Market Update – December 15, 2010
Market Updates
12/16/10Should the government be cutting taxes now?
When listening to the news regarding the extension of the Bush tax cuts, we continually hear the mantra that these “tax cuts” will be stimulative. In truth, it is not a tax cut at all and therefore we should not expect this bill to be as stimulative as some believe. The bill, if passed, would simply keep the current tax rates in place for an additional two year period. If Congress does not extend the tax cuts, it will result in the largest tax increase in the history of the United States. The financial crisis that we are slowly crawling out of is still tenuous. We believe that raising taxes now in this environment would be punitive and is the wrong thing to do. The old adage that “those that forget history are bound to repeat it” is very applicable to this topic. The financial crisis that we were in was the worst crisis since the Great Depression. Looking back, the government raised taxes throughout the 1930’s – this helped to prolong the pain for a decade. The worst time to raise taxes is during a recession. It follows that the best time to raise taxes is when the economy is booming. Why? Because raising taxes will cause economic activity to slow down. It is best to keep tax rates low and constant so that individuals and businesses can make long-term plans and investments. By keeping the tax rates at these levels for only two years, the bill simply kicks the can down the road. We will again deal with this issue in the 2012 election.
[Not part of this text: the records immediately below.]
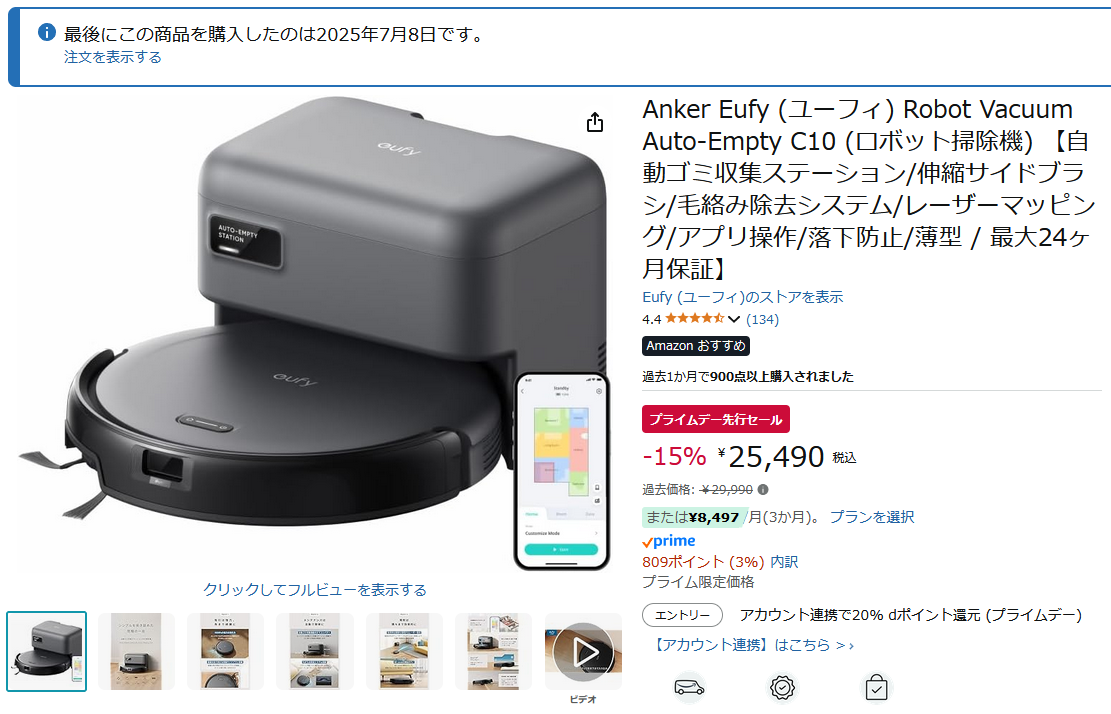Open the 注文を表示する order link
Viewport: 1111px width, 714px height.
[x=113, y=57]
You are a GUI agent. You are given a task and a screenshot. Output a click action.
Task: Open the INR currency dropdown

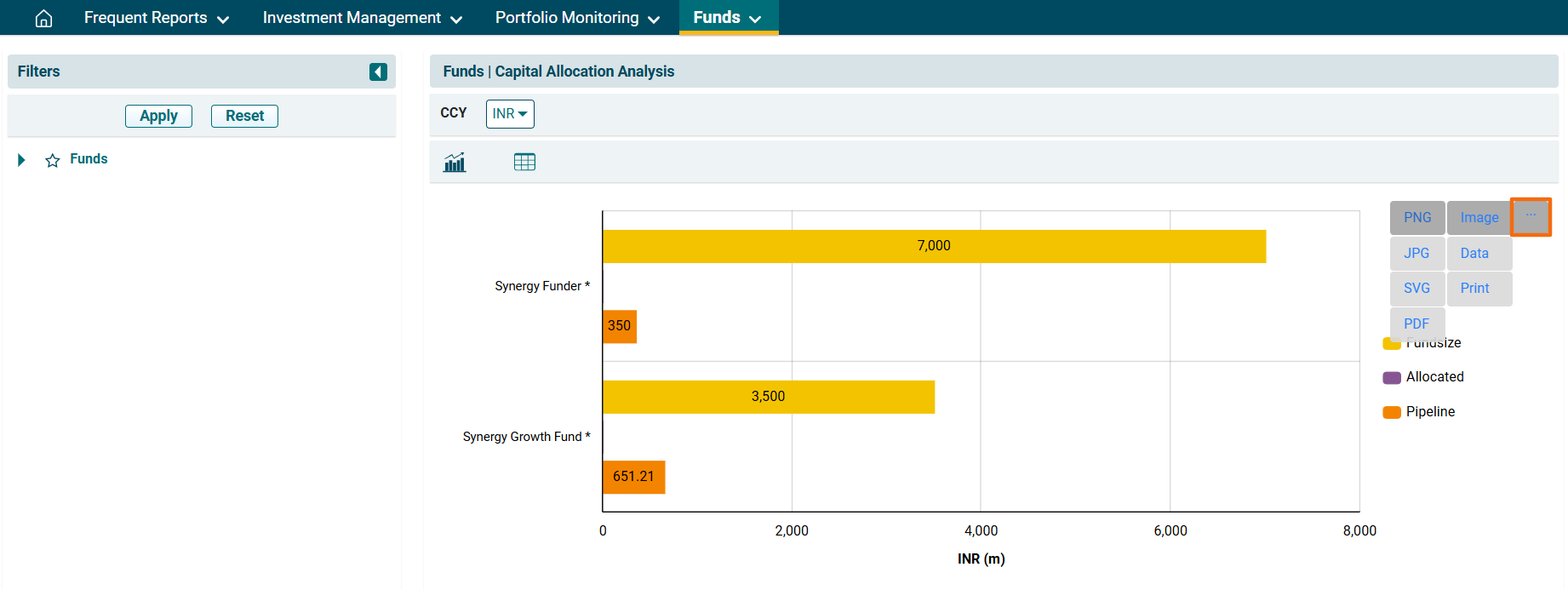click(510, 114)
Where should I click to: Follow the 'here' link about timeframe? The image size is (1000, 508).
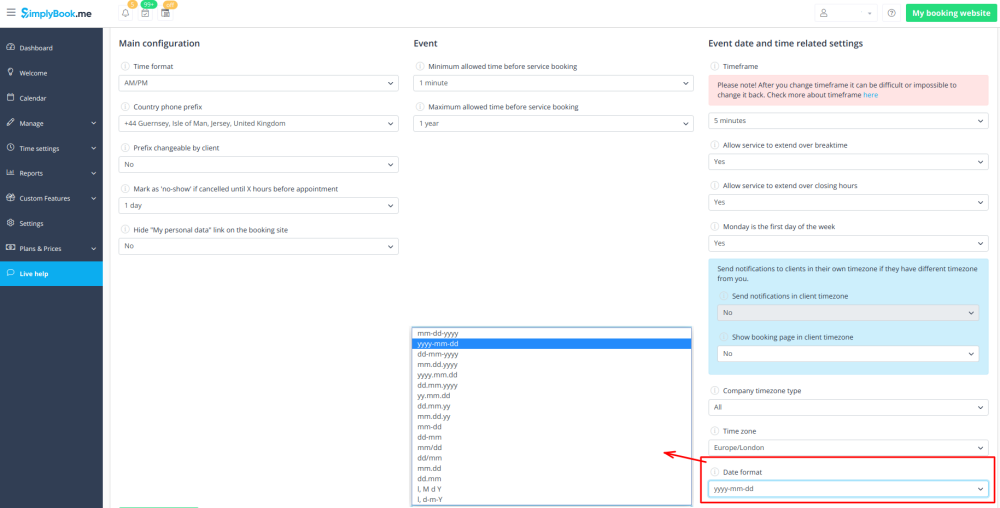[x=871, y=95]
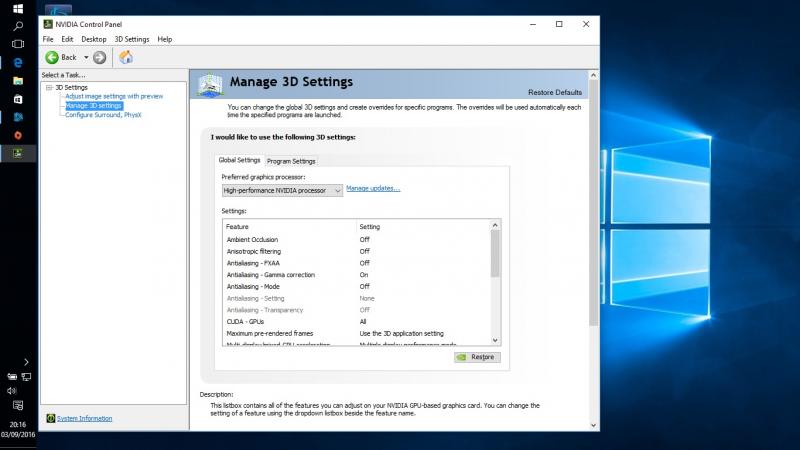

Even though we like most of the items in the tax package, there are two parts of the legislation that are particularly troubling. The first is the one year decrease in the Social Security tax rate and the second is extending the jobless benefits. We believe that the one year Social Security tax cut is just a short-term stimulus (just as the Bush $500 stimulus checks were) that doesn’t add anything to long-term growth. We are also against extending jobless benefits for another 13 months – which is on top of the 25 months already provided. A Danish study that was the basis for Denmark cutting its jobless benefits from four years to two years this past summer clearly explains our position on this subject – it is discussed in the following story from the New York Times: (http://economix.blogs.nytimes.com/2010/08/16/why-denmark-is-shrinking-its-social-safety-net/). We, unfortunately, will once again have to deal with this issue next Holiday Season. We do not oppose this part of the legislation because we are heartless – we are not. We would rather see legislation passed that promotes hiring unemployed workers and provides long-term incentives for employers hiring the unemployed.
All our best for the Holiday Season and we wish you and your family a fantastic 2011!
Your THOR Team
Note: Our next market update will be sent out on January 3.